## Assignment
Copy every entry as is. Leave images out.

## Dataset content
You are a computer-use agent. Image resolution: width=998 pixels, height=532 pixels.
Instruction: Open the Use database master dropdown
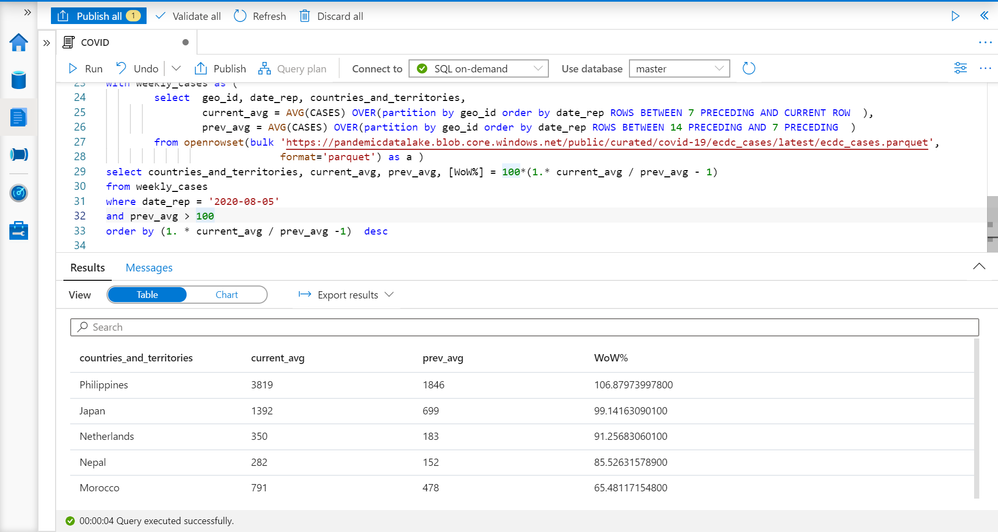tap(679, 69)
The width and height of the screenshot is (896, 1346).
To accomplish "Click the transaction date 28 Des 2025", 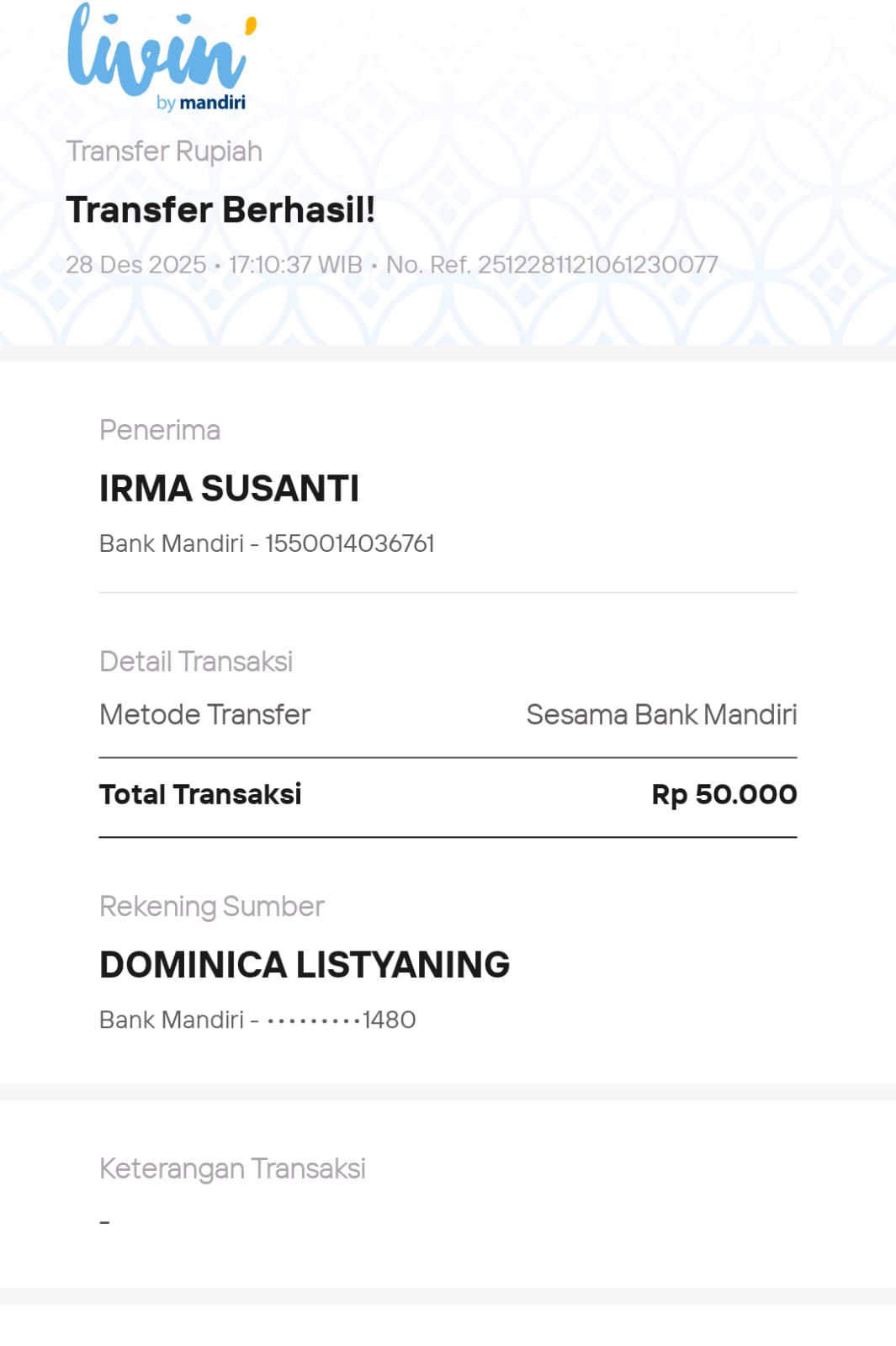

## Solution
You are a computer-use agent. Image resolution: width=998 pixels, height=532 pixels.
Instruction: Open the Use database master dropdown
tap(679, 69)
The width and height of the screenshot is (896, 1346).
To accomplish "Click the transaction date 28 Des 2025", 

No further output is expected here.